* WHAT YOU ARE ASKED TO DO
Print this span of the material below exactly: the line with "You are a computer-use", the line with "Instruction: Launch the", and every line between them, but nothing else.

* SUPPLIED DATA

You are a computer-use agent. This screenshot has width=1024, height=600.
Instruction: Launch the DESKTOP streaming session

* * *

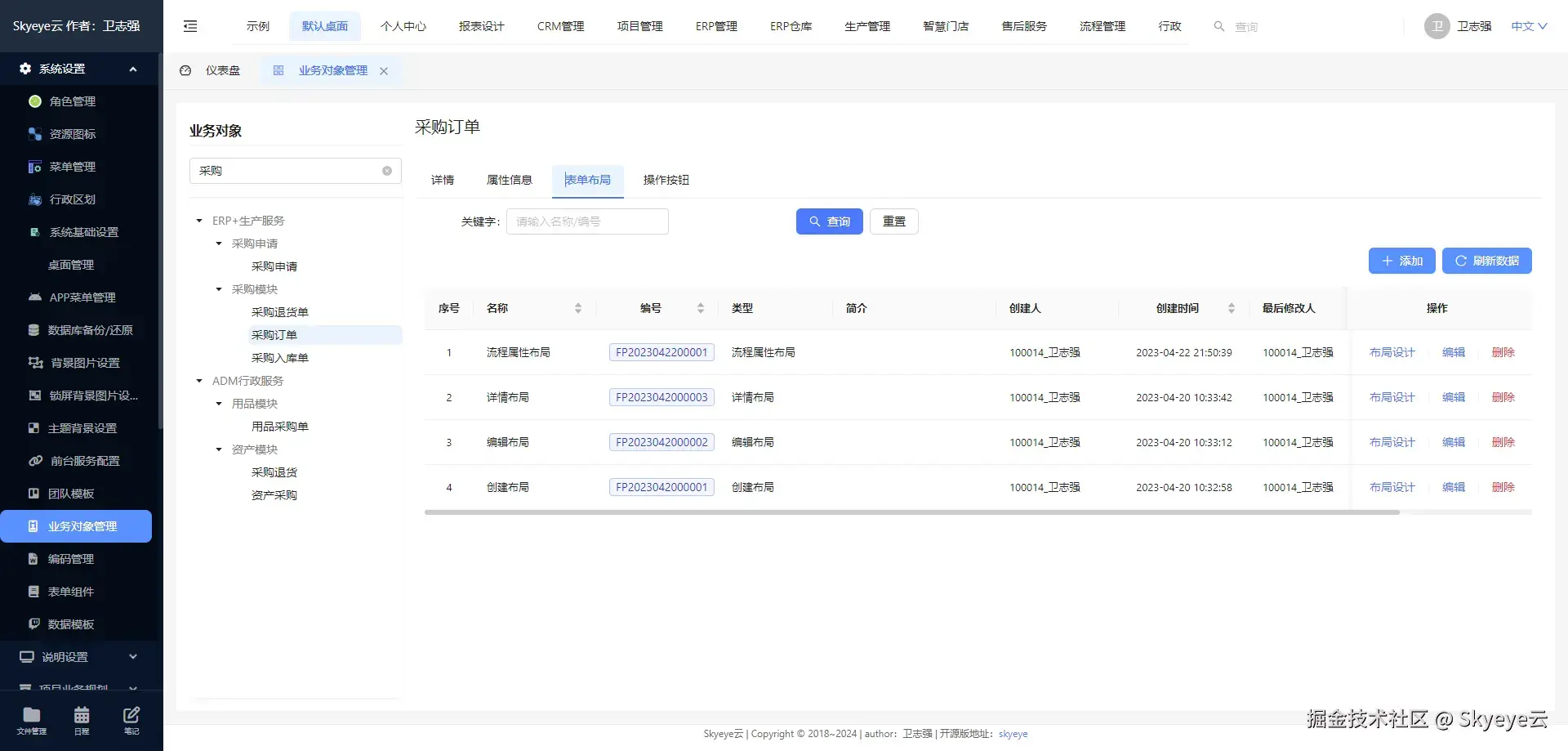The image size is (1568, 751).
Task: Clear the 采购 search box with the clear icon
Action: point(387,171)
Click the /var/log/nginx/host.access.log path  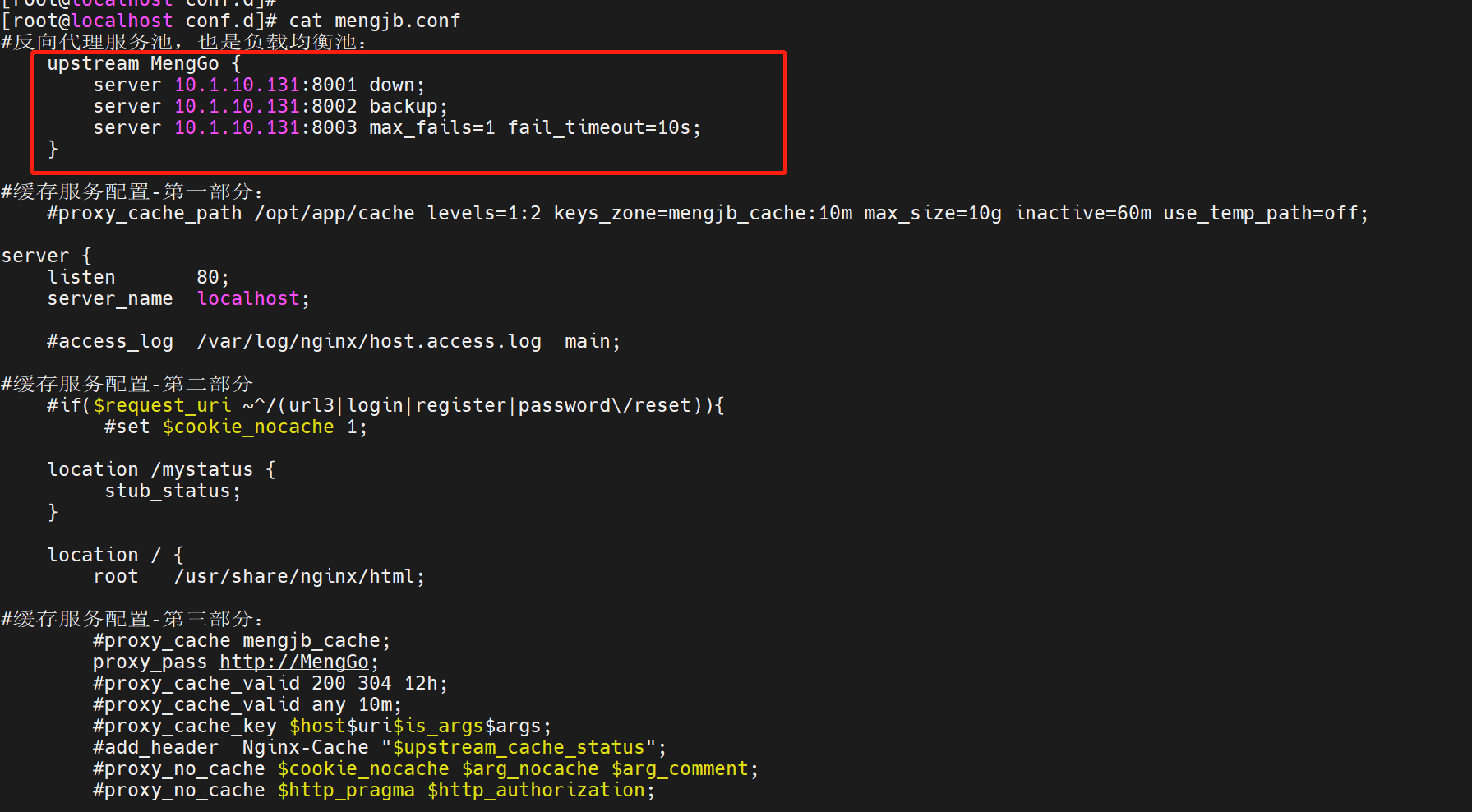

* WRITTEN SOLUTION
You are a computer-use agent. This screenshot has width=1024, height=600.
Instruction: Launch the DESKTOP streaming session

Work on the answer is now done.